### Information given
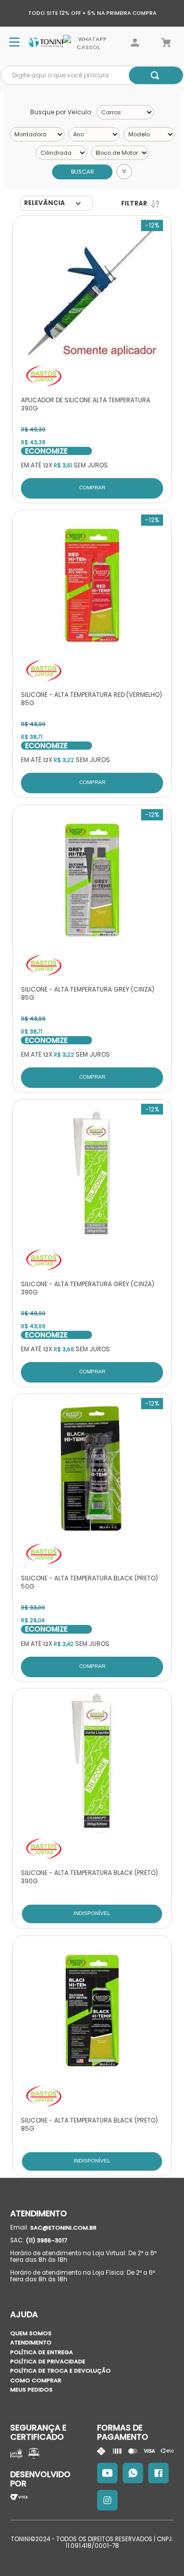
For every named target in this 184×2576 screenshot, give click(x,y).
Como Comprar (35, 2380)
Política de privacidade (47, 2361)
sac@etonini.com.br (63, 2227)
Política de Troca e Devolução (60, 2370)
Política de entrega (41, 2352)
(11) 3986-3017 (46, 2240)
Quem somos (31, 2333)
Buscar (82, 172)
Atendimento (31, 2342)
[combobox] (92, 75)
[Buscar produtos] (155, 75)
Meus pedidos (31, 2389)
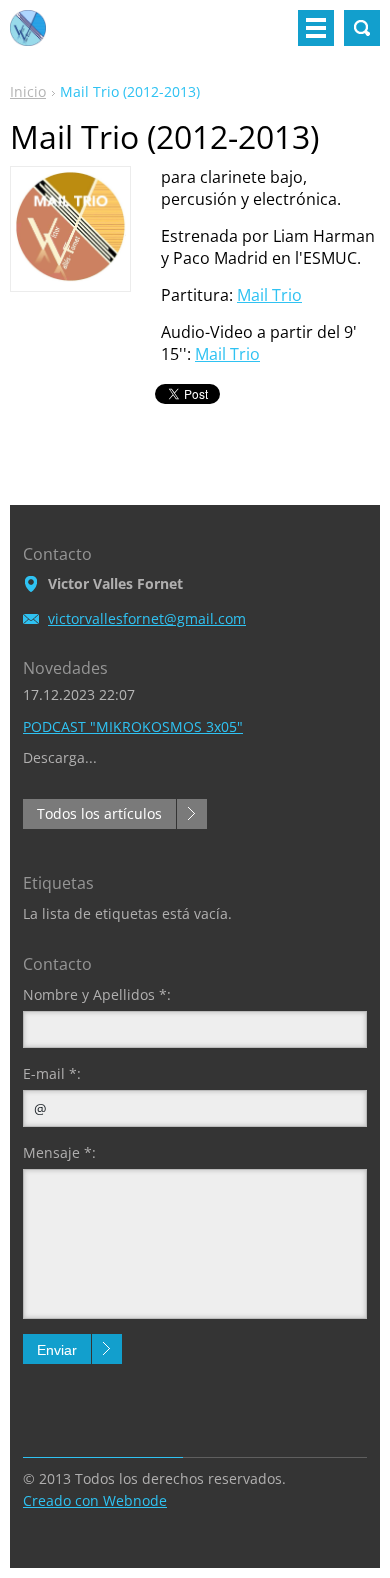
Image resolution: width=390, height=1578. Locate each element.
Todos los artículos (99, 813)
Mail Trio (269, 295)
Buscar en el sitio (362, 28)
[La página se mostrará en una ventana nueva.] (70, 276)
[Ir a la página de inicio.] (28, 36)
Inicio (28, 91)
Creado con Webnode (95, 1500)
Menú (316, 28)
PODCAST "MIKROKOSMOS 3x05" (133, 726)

### Task description
I need exact copies of the lines from the one holding "Todos los artículos (99, 813)" through the end of the records above, and nothing beyond them.

### Final answer
Todos los artículos (99, 813)
Mail Trio (269, 295)
Buscar en el sitio (362, 28)
[La página se mostrará en una ventana nueva.] (70, 276)
[Ir a la página de inicio.] (28, 36)
Inicio (28, 91)
Creado con Webnode (95, 1500)
Menú (316, 28)
PODCAST "MIKROKOSMOS 3x05" (133, 726)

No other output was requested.